Difolobotríase: essa doença é causada pelo verme Diphyllobothrium latum, uma tênia que pode atingir 10 metros de comprimento no intestino, e é transmitida pelo consumo de peixe cru ou mal passado.
A boa notícia é que segundo a Anvisa o congelamento do peixe cru em freezer durante 24 a 48 horas antes de oferece-lo ao pet inativa esse verme. O cozimento seria outra forma de aniquilá-lo.
Teníase/cisticercose: são doenças causadas pelo mesmo parasito em fases diferentes do seu ciclo. A teníase acomete o indivíduo que consome carne – bovina ou suína crua ou mal passada – contendo cistos. E a cisticercose afeta quem ingere alimentos contaminados com fezes contendo ovos de tênia. Enquanto a teníase é facilmente tratada, a cisticercose é muito mais perigosa porque as larvas podem se encistar no cérebro e nos olhos.
Artigos científicos afirmam ser possível destruir esse parasito com o congelamento da carne crua durante 3 dias em freezer ou 4 dias em congelador.
Outros parasitos
Ao visitar uma fazenda com seu pet, nunca ofereça vísceras de animais recém-abatidos e não permita que ele coma carcaças encontradas no pasto. Cães e gatos que caçam e comem répteis, anfíbios, aves e roedores também podem entrar em contato com vermes.
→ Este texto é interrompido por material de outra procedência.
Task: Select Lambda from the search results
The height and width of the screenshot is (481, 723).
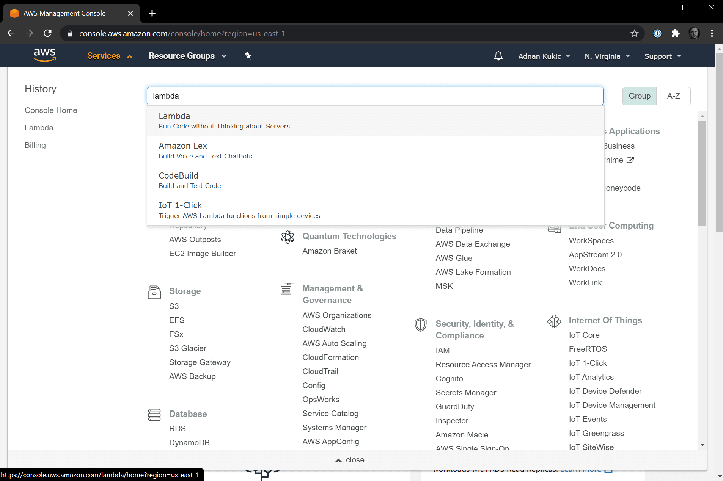Action: click(174, 116)
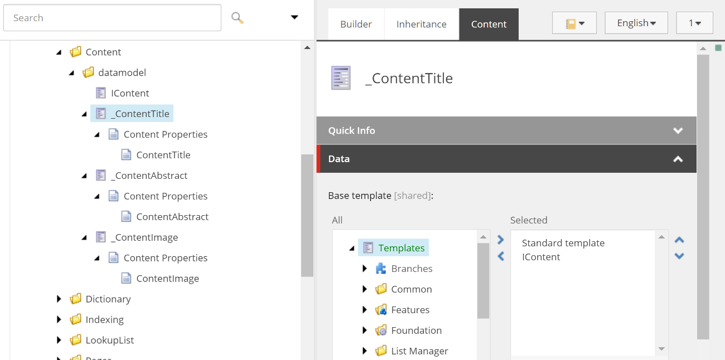Click the tree panel vertical scrollbar
The image size is (725, 360).
[x=307, y=217]
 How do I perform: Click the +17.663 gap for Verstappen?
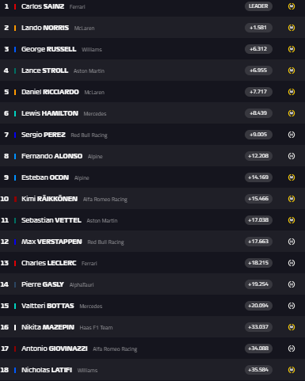click(258, 242)

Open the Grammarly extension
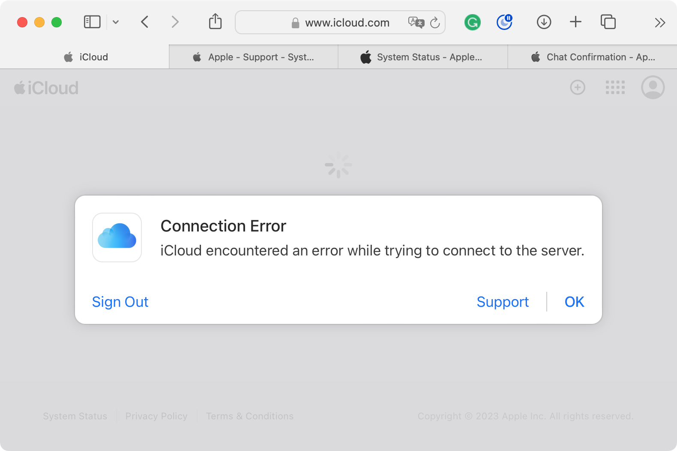(472, 22)
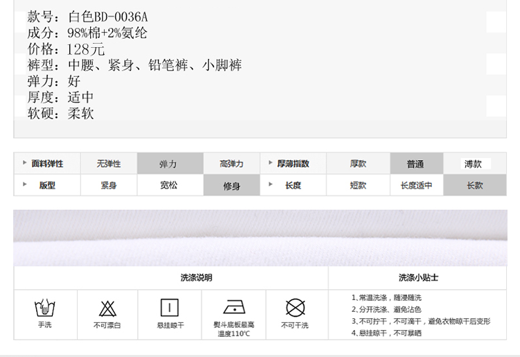520x357 pixels.
Task: Click the arrow beside 版型
Action: pos(26,184)
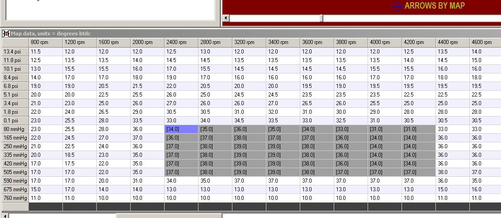Viewport: 501px width, 218px height.
Task: Click the cell at 505 mmHg and 3200 rpm
Action: (x=249, y=172)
Tome medidas para prevenir esse hábito ou realize exames de fezes (coproparasitológicos) e vermifugue seu peludo mais frequentemente – por exemplo, a cada 3 meses.
Também vale lembrar que nem todo parasito é adquirido por ingestão de alimentos. O protozoário Giardia spp, que causa diarreia com muco e vômitos nos pets, é comumente transmitido por contato com fezes contaminadas ou ingestão de água – infelizmente o cloro adicionado no tratamento da água não destrói esse parasito. O Dipylidium caninum, verme que lembra grãos de arroz se mexendo no cocô do cachorro, é transmitido pela picada de pulgas infectadas.
Recapitulando o tempo de congelamento para cada tipo de carne crua
- Frango e outras aves: não há risco de transmissão de vermes. Há risco de transmissão de algumas bactérias, mas o congelamento não as inativa. Assim sendo, o congelamento antes da oferta de frango não é obrigatório.
- Ruminantes (boi, cordeiro, cabrito) e coelho: congele essas carnes por no mínimo 3 dias em freezer ou 5 dias em congelador.
- Carne suína: se seu freezer atinge -20oC (verifique com o fabricante), congelar a carne crua por 7 dias antes de oferecer será o suficiente. Se tiver apenas um congelador, deixe a carne congelada por 3 semanas para inativar a Trichinella. Ou cozinhe; o cozimento destrói efetivamente qualquer verme.
- Peixe: se estivermos falando de salmão cru selvagem congele por 7 dias antes de oferecer. Do contrário, o congelamento por 24 a 48h dá conta do recado.
Lembrando que se você optar por cozinhar as carnes e vísceras, não é preciso congelar antes. O cozimento destrói eficientemente os vermes e a maioria das bactérias. Só não cozinhe jamais ossos carnudos crus – esses alimentos se tornam perfurantes e difíceis de digerir se cozidos.
Para concluir esse artigo, gostaria de comentar que meus cães comem carnes cruas desde 2008, com inclusão regular de carne suína. Compro, preparo e congelo os alimentos exatamente conforme oriento aqui e minha turma canina nunca apresentou problemas com as bactérias e os vermes descritos acima. Como veterinária atuando exclusivamente com Alimentação Natural acompanho de perto inúmeros pets adeptos de dietas cruas, além de centenas de peludos dos leitores e até hoje não vi um único caso comprovado de parasitose causada por consumo de AN crua preparada da forma correta.